I have been working with Rhasspy as my Alexa replacement. It does integrate with node-red via MQTT. So there are no issues there.

Rhasspy also has a hub/satellite model so the computer that does all of the hard work can be beefier with the satellites just passing the data.

My long-term goal is to have Rhasspy (or something similar) preform all of my home automation tasks and for commands that are not recognized pass them off to Alexa for analysis and return info. and then have Rhasspy intercept that response and send it back to the correct Rhasspy satellite. I do have this working in a test environment.

I have not heard of SEPIA so I too will be researching that.

1 Like

I guess, I'll start this journey with SEPIA. Also because of your kind replies @sepia-assistant and because you are obviously an ardent supporter of your product.

Do you think I'll have some success in setting up the entire framework on a Tinkerboard 2S?

1 Like

This is similar for SEPIA where you have SEPIA-Home server running the NLU, TTS, database, samrt-home connections etc. etc., STT-Server can run next to it and then you can put clients all over your home (any desktop or mobile browser, headless Raspberry Pis, mobile apps). The Rhasspy satellites will be less resource hungry though :slight_smile: .

:smiley: let me know how it goes, I'm always interested in feedback to see what parts need further improvements!

2GB or 4GB? I have several systems running on Raspberry Pi4, I think this is probably similar or even more powerful. With 2GB you should be able to run SEPIA-Home (the central server) and the STT-Server at the same time. With 4GB you definitely have enough juice left for the client and Node-RED. Roughly I'd say calculate about 1GB RAM for each component (server, STT, client). More advanced TTS and larger STT models can require a bit more RAM though.

Ok, some progress but still some challenges:

After some woes with alsa / pulseaudio, the Jabra 510 is nicely working for both playback and recording.

Where I'm stuck currently: The DIY installation seems not working correctly. I can connect but it does not seem to respond:

Also, I guess consequently, no reaction to any wake words etc.

Any hint how to debug this would be appreciated.
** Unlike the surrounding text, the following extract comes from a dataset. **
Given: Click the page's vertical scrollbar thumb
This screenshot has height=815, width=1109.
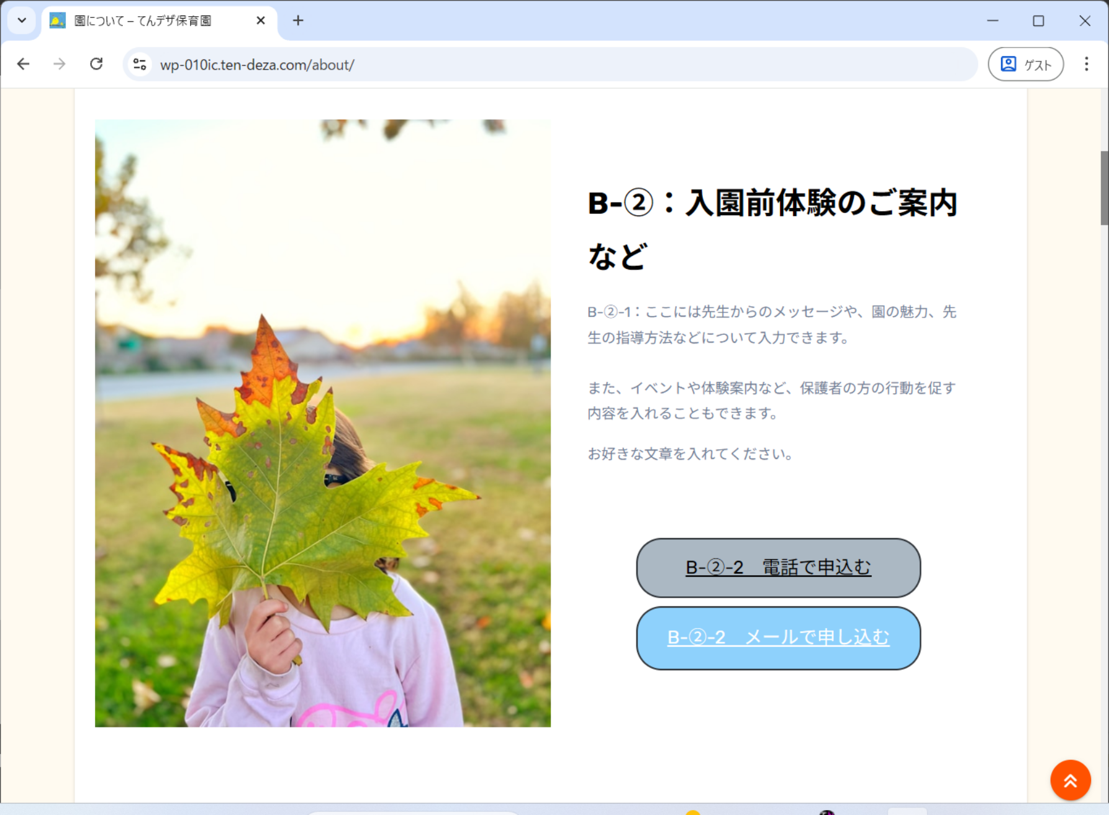Looking at the screenshot, I should pos(1104,187).
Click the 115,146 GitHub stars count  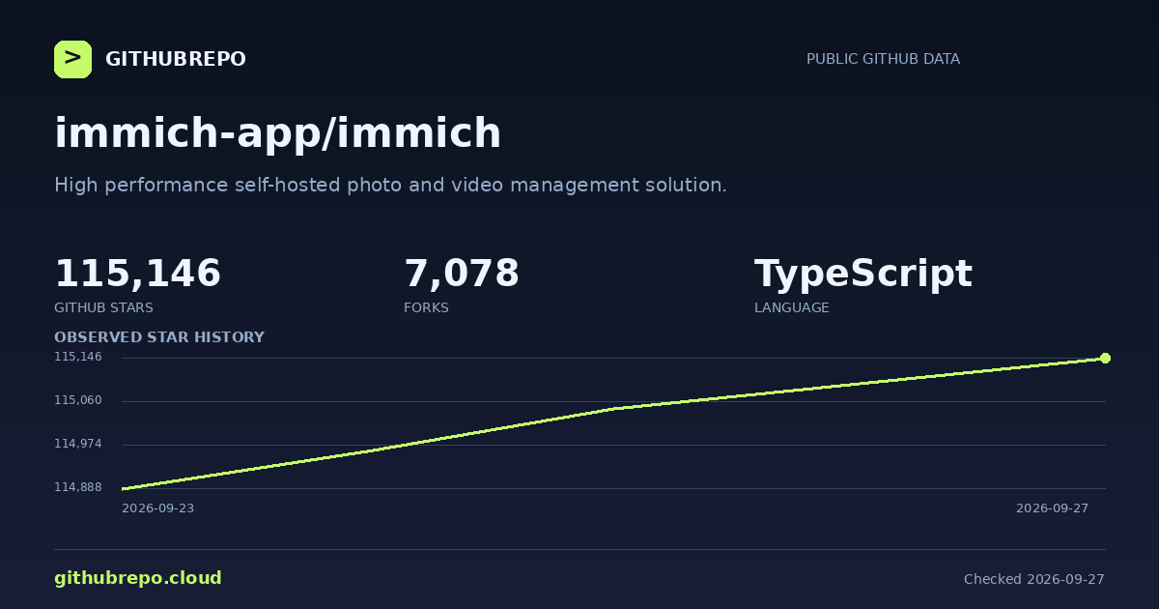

I installed the home server yesterday. I had two issues. When I chose 1b of the install menu it errored out and aborted because the config.yaml was not present. I figured out what to do after a little searching. The 2nd item was very frustrating. On my machine, the admin user is not admin. It is admin@sepia-localdomain or something like that. Is there a way to make it just admin?

Hopefully I will get to installing a client this weekend.